A claimant's statements as to “pain or other symptoms will not alone establish that [she is] disabled…” Walters v. Comm'r of Soc. Sec., 127 F.3d 55, 531 (6th Cir. 2004) (quoting 20 C.F.R. § 404.1529(a)). The Sixth Circuit has established a two-part test to evaluate complaints of disabling symptoms when the symptoms form a basis of the claimant's disability claim. Rogers, 486 F.3d at 247; see also Soc. Sec. Ruling 16-3p, 2017 WL 5180304, at *3-4 (Oct. 25, 2017). First, the ALJ must determine whether the individual has a medically determinable impairment (MDI) that could reasonably be expected to produce the individual's alleged symptoms.” SSR 16- 3p, 2017 WL 5180304, at *3. If the first part of the test is satisfied, the ALJ must then “evaluate the intensity and persistence of an individual's symptoms such as pain and determine the extent to which an individual's symptoms limit his or her ability to perform work-related activities.” Id. at *4. If a claimant's complaints regarding symptoms, or their intensity and persistence, are not supported by objective medical evidence, then the ALJ must examine the entire case record. Id. SSR 16-3p lists the factors relevant to the ALJ's determination at this step: (1) the individual's daily activities; (2) the location, duration, frequency and intensity of the individual's pain or other symptoms; (3) factors that precipitate and aggravate the symptoms; (4) any medication the individual takes or has taken to alleviate pain or other symptoms; (5) treatment, other than medication, the individual has received for relief of pain or other symptoms; (6) any measures other than treatment the individual uses or has used to relieve pain; and (7) “[a]ny other factors concerning an individual's functional limitations and restrictions due to pain or other symptoms.” SSR 16-3p, 2017 WL 5180304, at *7-8; see, e.g., Morrison v. Comm'r of Soc. Sec., No. 16-CV- 1360, 2017 WL 4278378, at *4 (6th Cir. Jan. 30, 2017). An ALJ is not required to expressly address all of these factors, but the ALJ should sufficiently articulate the assessment of the evidence to assure the court that the ALJ considered all of the relevant evidence. Collins v. Comm'r of Soc. Sec., No. 5:18-CV-2082, 2019 WL 3797931, *5 (N.D. Ohio July 30, 2019), report and recommendation adopted, Collins v. Berryhill, 2019 WL 3804149 (N.D. Ohio Aug. 13, 2019).
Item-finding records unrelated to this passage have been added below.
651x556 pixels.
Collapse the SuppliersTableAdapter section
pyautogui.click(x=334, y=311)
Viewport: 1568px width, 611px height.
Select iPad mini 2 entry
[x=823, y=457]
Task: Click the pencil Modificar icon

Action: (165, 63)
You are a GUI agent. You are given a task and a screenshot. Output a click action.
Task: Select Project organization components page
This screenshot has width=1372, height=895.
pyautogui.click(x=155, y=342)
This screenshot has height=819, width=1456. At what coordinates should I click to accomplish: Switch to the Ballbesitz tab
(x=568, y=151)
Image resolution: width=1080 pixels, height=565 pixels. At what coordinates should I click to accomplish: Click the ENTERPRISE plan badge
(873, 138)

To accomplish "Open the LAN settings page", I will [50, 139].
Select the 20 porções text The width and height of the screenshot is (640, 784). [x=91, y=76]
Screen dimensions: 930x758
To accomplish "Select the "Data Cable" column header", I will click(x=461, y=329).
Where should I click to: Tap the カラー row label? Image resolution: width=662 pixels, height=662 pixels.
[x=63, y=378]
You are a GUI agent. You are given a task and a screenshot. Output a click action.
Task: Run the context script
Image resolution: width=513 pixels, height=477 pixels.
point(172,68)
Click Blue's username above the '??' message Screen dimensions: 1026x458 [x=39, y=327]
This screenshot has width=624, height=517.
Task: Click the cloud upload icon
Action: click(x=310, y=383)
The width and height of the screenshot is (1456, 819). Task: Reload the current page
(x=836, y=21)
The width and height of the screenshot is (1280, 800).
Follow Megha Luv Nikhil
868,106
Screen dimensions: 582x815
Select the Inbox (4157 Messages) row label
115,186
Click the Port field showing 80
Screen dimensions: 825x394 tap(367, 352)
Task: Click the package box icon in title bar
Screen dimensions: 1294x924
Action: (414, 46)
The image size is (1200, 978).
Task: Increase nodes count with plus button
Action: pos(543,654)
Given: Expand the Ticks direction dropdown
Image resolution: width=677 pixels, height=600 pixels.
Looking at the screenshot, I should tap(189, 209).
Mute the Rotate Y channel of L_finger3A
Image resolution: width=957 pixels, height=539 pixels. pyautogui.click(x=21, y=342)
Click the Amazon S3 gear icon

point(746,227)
Social Security Ruling 16-3p superseded SSR 96-7p, and is to be used by ALJs when making determinations and decisions on or after March 28, 2016. SSR 16-3p, 2017 WL 5180304, at *1.

At Step Two, the ALJ found that Armington had the following severe impairments: “immune system disorder, osteoarthritis, and disorder of the back.” (ECF No. 9, PageID #: 69). Armington does not challenge this finding. Thus, the ALJ satisfied the first step in the two-step symptoms-analysis process. SSR 16-3p, 2017 WL 5180304, at *3-4. The ALJ was then obligated to consider Armington's subjective statements under the relevant factors and sufficiently articulate that analysis. Collins, 2019 WL 3797931 at*5. The ALJ found that Armington's “statements concerning the intensity, persistence and limiting effects of these symptoms are not entirely consistent with the medical evidence and other evidence in the record.” (ECF No. 9, PageID #: 75).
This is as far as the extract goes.